Suriname, 30 mei 1994


De ladder naar de witte stad laat grijze gezichten zien. Zij zijn niet uitgenodigd. Als zij de ladder aanraken, dan branden zij. Hun gezichten smelten weg. Ik ben op de ladder en kom steeds hoger, steeds dieper. De witte muren van de stad zijn begroeid.


Zij zat daar op een witte troon, waar alle ladders naartoe leidden. Ze keek naar beneden en verdween in witte rook. Ik volgde het spook dieper de stad in.

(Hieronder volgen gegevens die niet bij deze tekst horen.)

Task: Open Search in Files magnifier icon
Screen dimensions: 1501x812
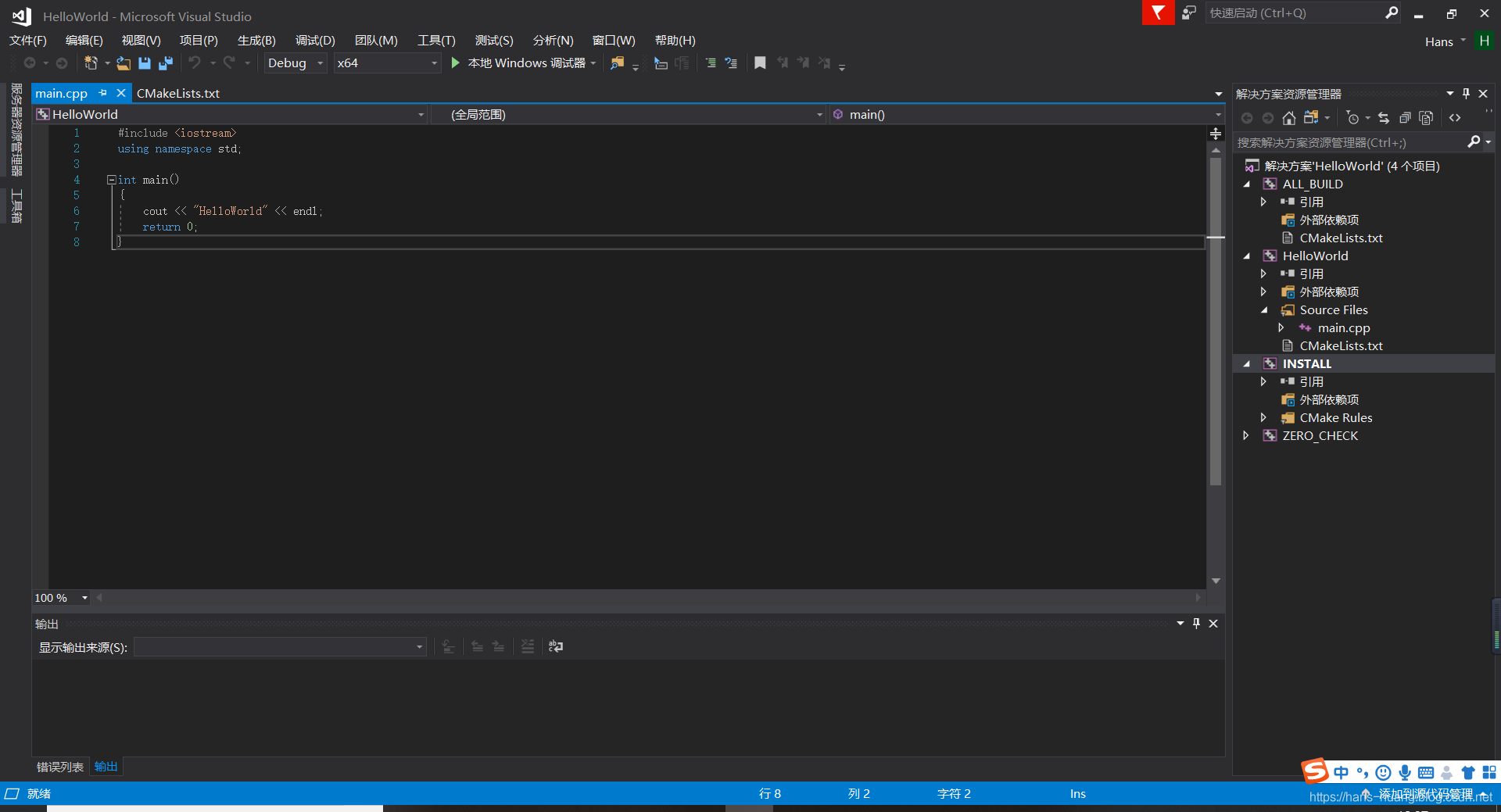Action: (x=616, y=63)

Iedereen zonk weg in de witte golven, en vele schepen vergingen. Ik klom door, hoger de stad in. Ik durfde niet achterom te kijken. Ik hoorde gekrijs, en mensen riepen : Stop. Maar ik liep door. Ik was in Suriname. Zij nam het gewicht van de stad in. Alles loopt over in de wildernis in de diepte van de witte stad. Het is een schuimende zee, wild golvend. Het is een Surinaamse vrucht. Surinaams fruit, ik kijk erna, en het is alsof ik in een coma ben. Niemand kan mij horen. Niemand kan mij verstaan. Het is alsof er nooit communicatie is geweest. Niemand kan iets overbrengen. Ik zink weg in de witte zee. Grote vissen zwemmen hier, maar zij nemen niemand mee. Wij zijn aan ons lot overgeleverd. Oh, was ik maar nooit naar Suriname gegaan. Ik ben gebrandmerkt.


Suriname, 31 mei 1994


Ik herinner de droom over het witte hek. Het trekt me tot de wildernis, maar laat me nooit door. Het trekt me dieper en dieper totdat ik vastraak. Is dit het grote Suriname ? Is dit het witte hek ? Het is een vreemd hek, met vreemde muziek, als een begrafenis. Wie wordt er begraven ? De muziek zo traag en subtiel. En voordat je het witte hek bereikt kom je tot een stad waarin je altijd verdwaald. Het neemt je tijd in beslag. Het neemt alles. Ik sta op de duinen en schreeuw over alles wat me is ontnomen door het witte hek. Ik wil het terug, maar golven overweldigen mij, en nemen mij mee, dieper tot het witte hek, als tot een ladder. Een pen wordt in mijn hand gedrukt, en ik moet veel schrijven. Ik moet een boek schrijven over Suriname. Ik moet tot haar geheimen doordringen. Ik schreeuw. Ik heb het trauma in mijn hand, maar dan wordt het rustig. Ik hoor het witte hek ruizen op de achtergrond, spelende haar muziek. Het doet pijn, maar de steek gaat eruit. Ik moet een wit boek schrijven, een witte bijbel. Ik tril en beef. Ik wil wegrennen, maar golven overweldigen mij. 'Schrijf, schrijf,' bulderen zij. Er beginnen dingen in mijn hoofd te draaien. Ik kan geen verhalen schrijven. Maar de klokken in mijn hoofd leiden een leven op henzelf.